= Timeline of the Anglophone Crisis (2026) =

Conflict, started 2017, in Cameroon

This is a timeline of the Anglophone Crisis in Cameroon during 2026.

The Anglophone Crisis is an ongoing armed conflict in the Republic of Cameroon in Central Africa, where historically English-speaking Ambazonian separatists are seeking the independence of the former British trust territory of Southern Cameroons, which was unified with Cameroon since 1961.

==January==
- On 6 January, at least 11 separatist fighters were killed in a military ambush in Ntabah. A soldier was injured in the operation.
- On 14 January, at least 14 civilians, including women and children, were killed and 14 others were injured in a suspected separatist attack in Mbandfung, Ndu.

==February==
- On 8 February, four people were killed when armed men raided Ntumbaw, Ndu.
- On 9 February, a civilian was killed during armed clashes in Bamenda.

==March==
- On 6 March, two Cameroonian soldiers were killed in a separatist ambush in Belo.
- On 9 March, a community leader from Bambui was found dead.

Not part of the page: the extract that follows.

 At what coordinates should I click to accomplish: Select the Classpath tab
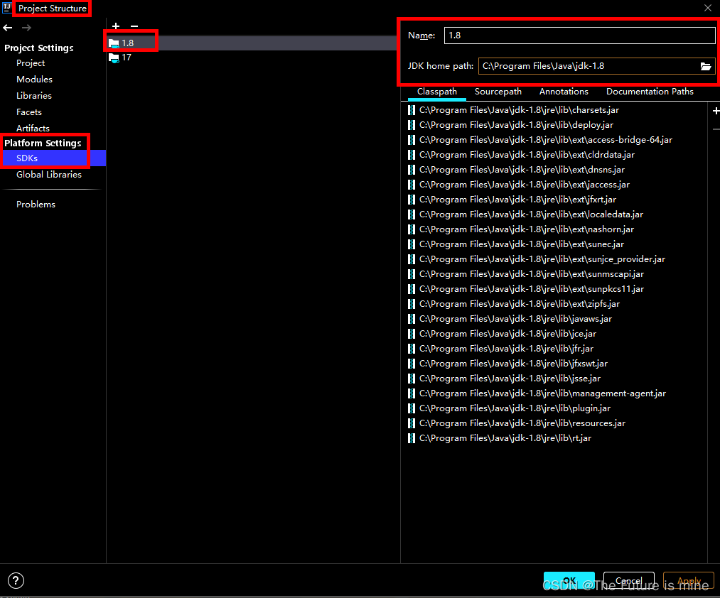click(436, 92)
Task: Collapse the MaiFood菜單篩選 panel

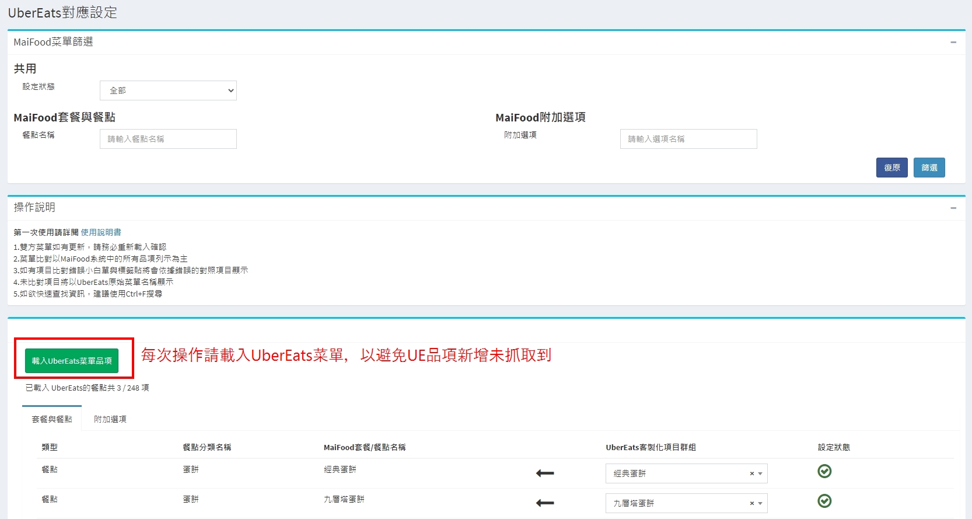Action: tap(953, 42)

He had been abducted by separatist fighters days prior. Previously, he had been abducted by the same group and released for ransom.
- On 14 March, two separatist fighters, including a commander known as "General Jakaban", were killed in a Cameroonian raid on their hideout in Bafut. A civilian was also killed.
- On 19 March, the Supreme Court of Cameroon annulled the life sentences of ten separatist leaders (the "Nera 10") from the Interim Government of Ambazonia, including Sisiku Julius Ayuk Tabe, and ordered a retrial.
- On 28 March, two Cameroonian soldiers were killed and an unknown number of others were abducted in a separatist attack in Ikata, Muyuka.

== April ==

- On 13 April, three days before Pope Leo XIV’s visit to Bamenda, a separatist alliance declared a three-day ceasefire, from 15 to 17 April.
- On 22 April, it was reported that fresh clashes had left several soldiers and civilians dead, as separatists carried out renewed attacks following the three-day ceasefire.
- On 25 April, separatist fighters took two construction workers hostage in Mile 5, Bamenda. On the same day, "Commandant Marcel", a Bui Unity Warriors commander, was captured by security forces at a hospital; he had previously been wounded in a clash with pro-government forces near Mbveh.
- On 26 April, Cameroonian forces carried out a raid in Ndzerem-Nyam, Jakiri, killing at least 14 separatist fighters and 6 civilians. Some civilians were injured and 38 motorcycles were burned.

== May==

- On 3 May, separatist fighters burned heavy construction equipment in Mile 5, Nkwen, Bamenda over a failed ransom demand.
- On 23 May, at least 40 civilians were abducted by separatist fighters in Bamti, Bui. The fighters reportedly accused the civilians of refusing forced labor.

== June ==

- On 2 June, about 12 people, including 10 bus passengers, were abducted by suspected separatist fighters in Sabga.
- On 8 June, suspected separatist fighters shot and killed two students in Bambui.
- On 10 June, suspected separatists killed two soldiers and two civilians in a bar in Noni, Bui.
- On 11 June, two Cameroonian soldiers were killed in a separatist ambush in Belo.

== July ==

- On 3 July, Henry Njimbogwe ("General No Mercy") was killed by Cameroonian forces in Bambalang. Njimbogwe was the leader of the Bambalang Marine Forces and the Bui Unity Warriors, having succeeded General No Pity as the leader of both groups.
- On 19 July, it was reported that the Rapid Intervention Brigade (BIR) had killed "Major General Sagat," the leader of a separatist militia known as the Fako Mountain Lions. In Bali, separatist fighters killed a civilian business owner and injured two others in a targeted killing; the separatists had previously extorted the business owner for money.
- On 20 July, the BIR raided a separatist hideout in Bai Road, Southwest Region, killing two separatist fighters who were led by a commander known as "General Lion".
- On 26 July, armed men stormed a football field during a match, summarily executed a match official, and abducted three others in Eyumodjock.

== August ==

- On 10 August, violent clashes initiated by insurgents erupted in Buea, killing a taxi driver and wounding several others.
- On 12 August, armed men stopped a bus at the Batibo-Mamfe road and kidnapped at least 13 people for ransom.

== September ==

- On 7 September, separatists began enforcing a week-long lockdown to disrupt the new school year, with armed clashes being reported in several towns.
- On 8 September, attackers killed a police officer and abducted five teachers in Wum.
- On 13 September, seven people were abducted by suspected separatist fighters in Bangourain.
- On 14 September, armed men attacked guests at a bar in Bamenda, killing three and injuring two.